The mechanism behind this is not clearly defined but one possible cause is the reduced hepatic clearance of unconjugated bilirubin. This is due to competition with conjugated bilirubin for excretion or uptake [6].
Prevention
There are no guidelines for prevention of Dubin-Johnson syndrome.
Summary
Dubin-Johnson syndrome is a disorder that brings about an increase in levels of conjugated bilirubin found in the serum [1]. When the increase occurs, there is no elevation of ALT, AST and other liver enzymes.
The syndrome is an autosomal recessive disorder. Dubin-Johnson syndrome has similarities with the Rotor syndrome as it is a defect in the ability of hepatocytes to disseminate bilirubin into the bile.
The condition is generally asymptomatic but it can be diagnosed early in infants with the aid of laboratory tests.
Before being eliminated from the body, bilirubin must be converted into a soluble conjugate since it is not soluble in water. Uridine diphosphate (UDP)-glucuronyl transferase is the compound which converts bilirubin to a mixture of monoglucuronides and diglucuronides (conjugate bilirubin) in the liver. An ATP-dependent transporter disseminates the conjugate bilirubin into the bile. Under normal conditions, this process is very efficient leading to low concentration levels of plasma unconjugated bilirubin [2].
Apart from the Dubin-Johnson syndrome, there are many conditions that lead to the accumulation of bilirubin in the plasma. Conditions like hemolysis which bring about an increase in the bilirubin formation or conditions like Gilbert syndrome which reduce the rate of bilirubin conjugation bring about unconjugated hyperbilirunemia.
If the disease reduces the flow of bile into the intestine or the secretion of conjugated bilirubin into the bile conjugated hyperbilirunemia sets in. This is because of the reflux of conjugates into the plasma.

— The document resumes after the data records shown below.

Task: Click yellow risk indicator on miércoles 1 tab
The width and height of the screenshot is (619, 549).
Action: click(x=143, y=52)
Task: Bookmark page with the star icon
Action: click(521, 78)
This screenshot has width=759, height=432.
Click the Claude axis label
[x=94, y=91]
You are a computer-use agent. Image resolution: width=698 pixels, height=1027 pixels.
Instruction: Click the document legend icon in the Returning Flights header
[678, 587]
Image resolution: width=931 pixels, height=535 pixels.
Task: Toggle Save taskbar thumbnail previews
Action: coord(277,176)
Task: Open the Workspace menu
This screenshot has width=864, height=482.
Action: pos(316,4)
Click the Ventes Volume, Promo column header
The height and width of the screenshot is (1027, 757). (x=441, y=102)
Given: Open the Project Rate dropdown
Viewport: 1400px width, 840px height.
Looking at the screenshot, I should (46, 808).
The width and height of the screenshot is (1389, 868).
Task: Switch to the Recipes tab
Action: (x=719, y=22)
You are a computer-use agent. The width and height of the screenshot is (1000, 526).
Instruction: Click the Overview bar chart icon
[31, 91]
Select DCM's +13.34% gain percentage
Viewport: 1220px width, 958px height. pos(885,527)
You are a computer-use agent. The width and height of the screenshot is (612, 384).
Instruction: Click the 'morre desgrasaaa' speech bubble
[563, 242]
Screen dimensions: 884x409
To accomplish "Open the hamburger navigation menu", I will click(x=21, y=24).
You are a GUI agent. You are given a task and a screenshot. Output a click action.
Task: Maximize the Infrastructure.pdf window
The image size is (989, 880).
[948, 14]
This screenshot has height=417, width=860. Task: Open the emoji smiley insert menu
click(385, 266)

Hepatobiliary diseases lead to elevated conjugated bilirubin levels.
Patient Information
The patients need to be reassured that no treatment is required if only Dubin-Johnson syndrome is diagnosed. Again, there is typically no reduction in life expectancy [10].
References
- Westwood A. The analysis of bilirubin in serum. Ann Clin Biochem. Mar 1991;28 ( Pt 2):119-30.
- Iyanagi T, Emi Y, Ikushiro S. Biochemical and molecular aspects of genetic disorders of bilirubin metabolism. Biochim Biophys Acta. Sep 30 1998;1407(3):173-84.
- Klein CJ, Revenis M, Kusenda C, Scavo L. Parenteral nutrition-associated conjugated hyperbilirubinemia in hospitalized infants. J Am Diet Assoc. Nov 2010;110(11):1684-95.
- Johnston DE. Special considerations in interpreting liver function tests. Am Fam Physician. Apr 15 1999;59(8):2223-30.
- Shani M, Seligsohn U, Gilon E, et al. Dubin-Johnson syndrome in Israel. I. Clinical, laboratory, and genetic aspects of 101 cases. Q J Med 1970; 39:549.
- Dittrich H, Seifert E. On the behavior of pigment and biligraffin excretion in a patient with Dubin-Johnson syndrome. Acta Hepatosplenol 1962; 9:45.
- Morita M, Kihara T. Intravenous cholecystography and metabolism of meglumine iodipamide (Biligrafin) in Dubin-Johnson syndrome. Radiology 1971; 99:57.
- Essner E, Novikoff AB. Human hepatocellular pigments and lysosomes. J Ultrastruct Res 1960; 3:374.
- Swartz HM, Sarna T, Varma RR. On the natural and excretion of the hepatic pigment in the Dubin-Johnson syndrome. Gastroenterology 1979; 76:958.
- Nisa AU, Ahmad Z; Dubin-Johnson syndrome. J Coll Physicians Surg Pak. 2008 Mar;18(3):188-9.